--- Things to do ---
(a) In the passage on Black History Month, what phrase is said to have lodged itself into the public discourse?
(b) Condense the paragraph of the passage on Black History Month that begins "This is important for an organization such as Compassion & Choices" into a bulleted list that keeps its main facts.

--- Given passage ---
◇ ◇ ◇ ◇ ◇

Every year, Black people across the country celebrate Black History Month. Even though African Americans recall and commemorate cultural history all throughout the year, the month of February is when a particular focus is made on the realities of the Black experience in America. Churches, mosques, and community centers are abuzz with programming to entertain and inform others about the struggles that many Black people endured and the progress that has been made. Black History Month is particularly intense this year, given the realities of racial issues in our country. Black Lives Matter is a phrase that has lodged itself into the public discourse. A new wave of nation-wide activism has been ignited, and it is sweeping across the country.
This is important for an organization such as Compassion & Choices to notice the trends and understand why Black History Month is so vital to so many. As we interact with diverse communities, we have to be aware of the realities that these communities face. Many Black people feel that there are not treated fairly in our country, particularly by law enforcement, in hiring practices, financial systems, and healthcare. This last point is important, because the viewpoint is that hospitals and government policies about healthcare often go against African Americans’ best interests. This view often causes resistance when the idea of death with dignity arises.
In order to successfully communicate Compassion and Choices’ aims, we must embrace the idea that Black lives matter, and then express how that sentiment also extends to end-of-life choices. How can death with dignity help the community? How can it help families to heal, and how does it make sure that our loved ones are not taken advantage of? Discussing the other services that are provided, such as advanced directives, will help to connect to the vitals that the African American community cherishes.
So as Black History Month draws to a close, consider we can do to affirm that Black Lives Matter, and how death with dignity can help Black lives end in a way that they see fit.

◇ ◇ ◇ ◇ ◇

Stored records
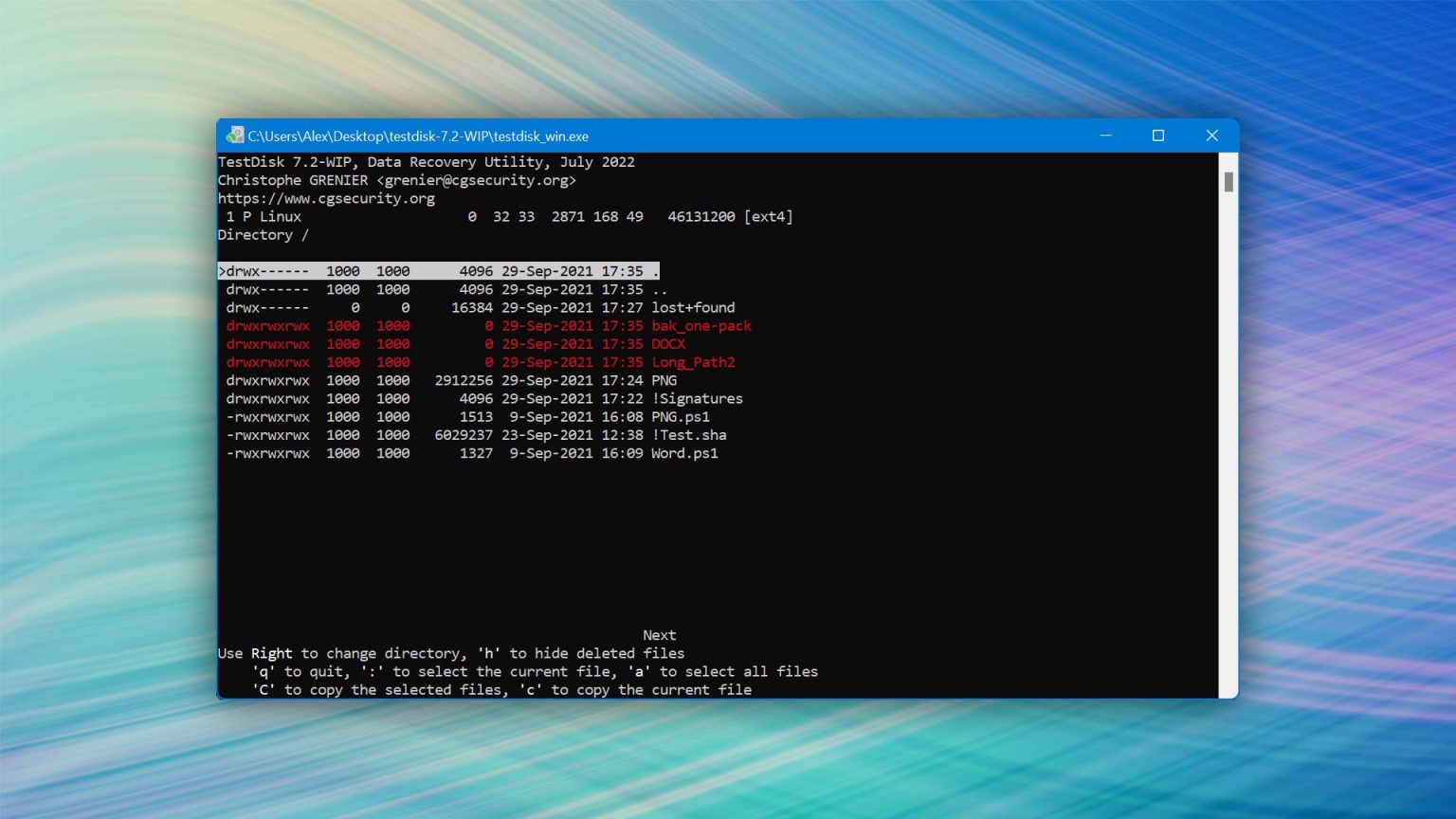
Task: Click the Next option at the bottom
Action: 659,635
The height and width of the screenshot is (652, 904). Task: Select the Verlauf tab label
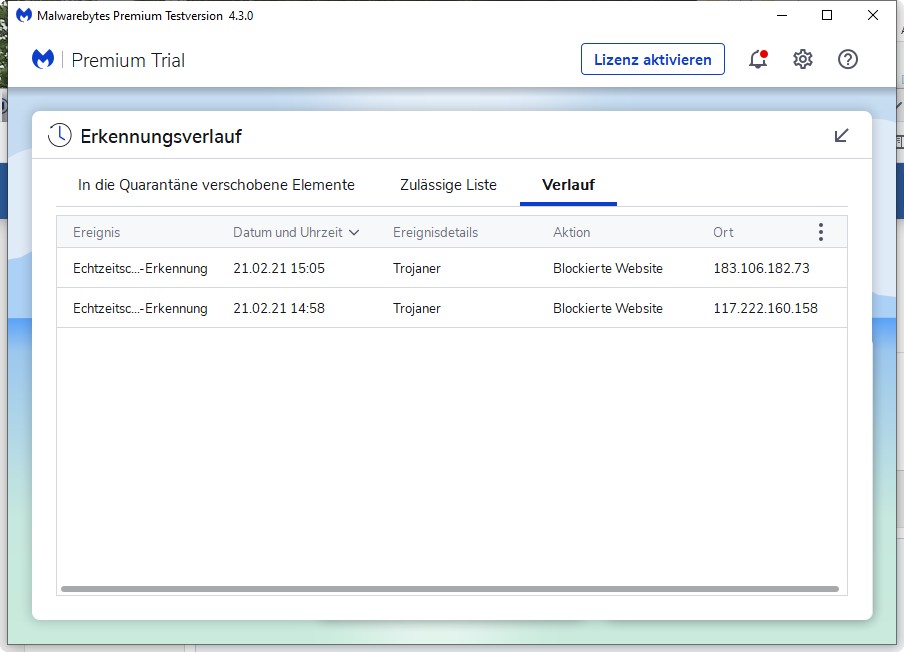[x=568, y=185]
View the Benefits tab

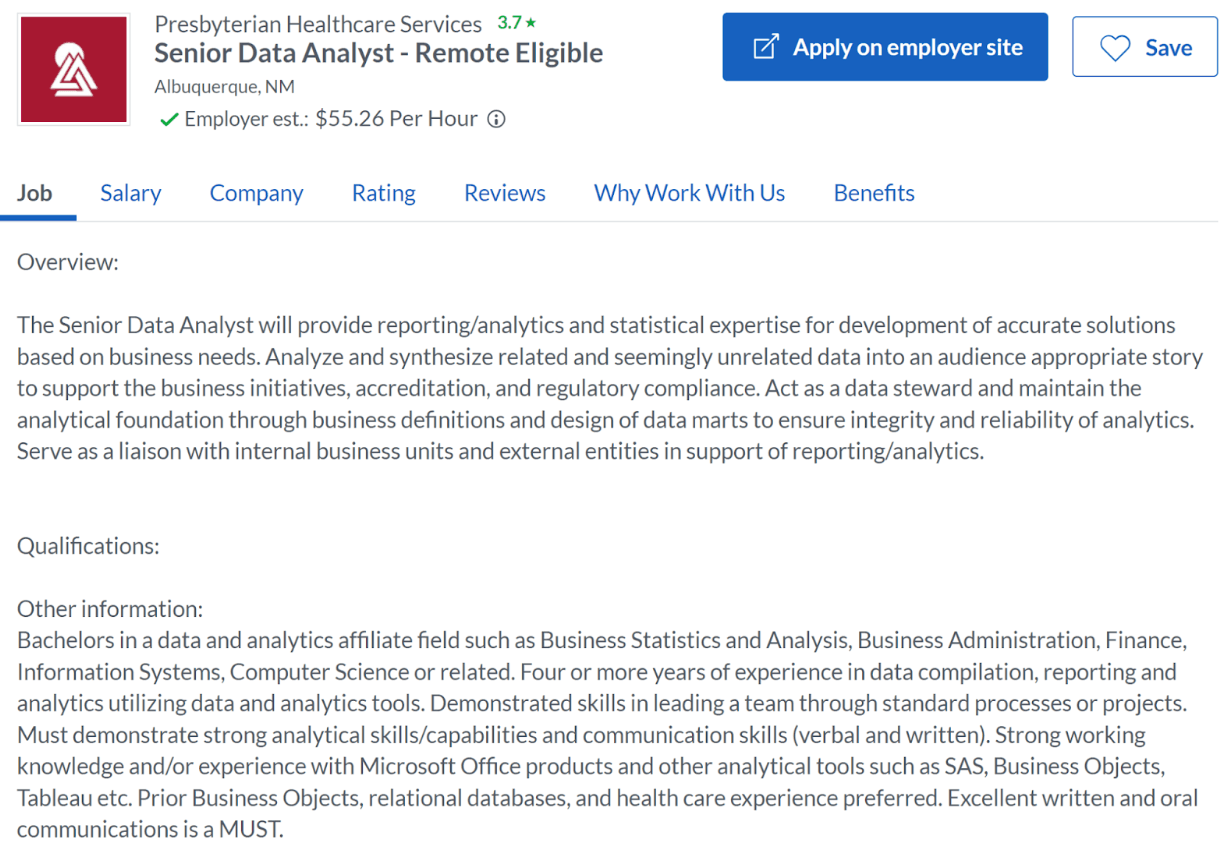(873, 192)
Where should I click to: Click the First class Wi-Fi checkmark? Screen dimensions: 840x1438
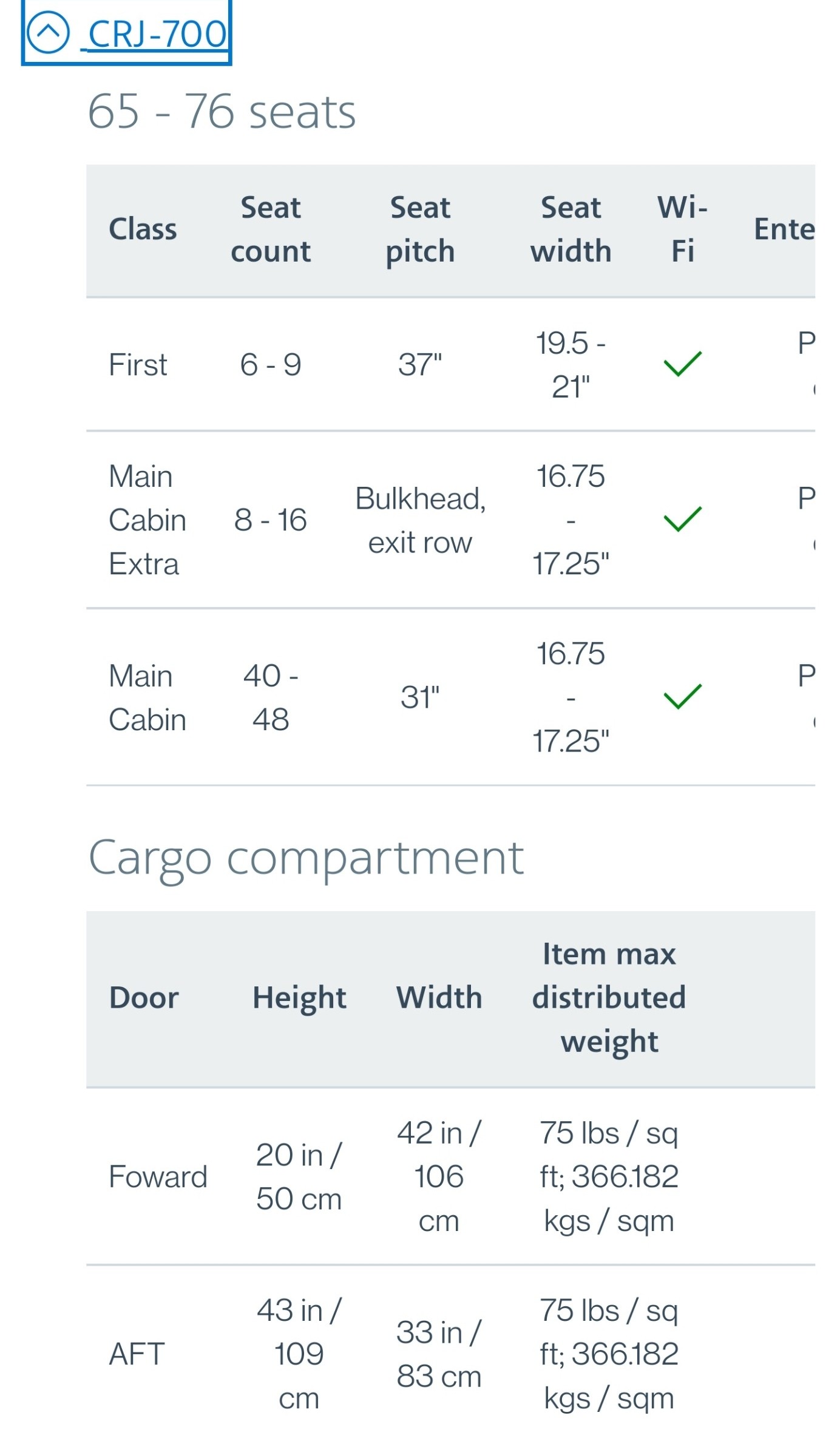682,364
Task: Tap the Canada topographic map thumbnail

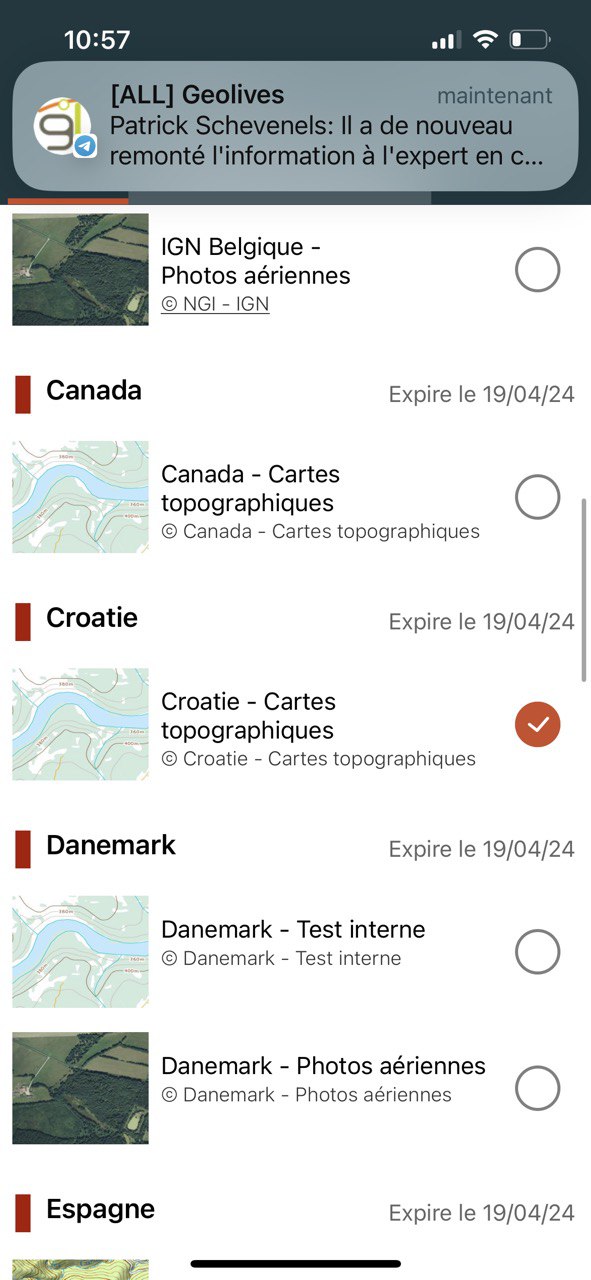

◇ ◇ ◇ ◇ ◇

--- Results of the tasks ---
(a) Black Lives Matter.

(b)
- Compassion & Choices should notice the trends and understand why Black History Month is vital to so many.
- In working with diverse communities, the organization must be aware of the realities those communities face.
- Many Black people feel they are treated unfairly by law enforcement and in hiring practices, financial systems, and healthcare.
- The view that hospitals and government healthcare policies often go against African Americans' best interests is especially important.
- That view often leads to resistance when the idea of death with dignity comes up.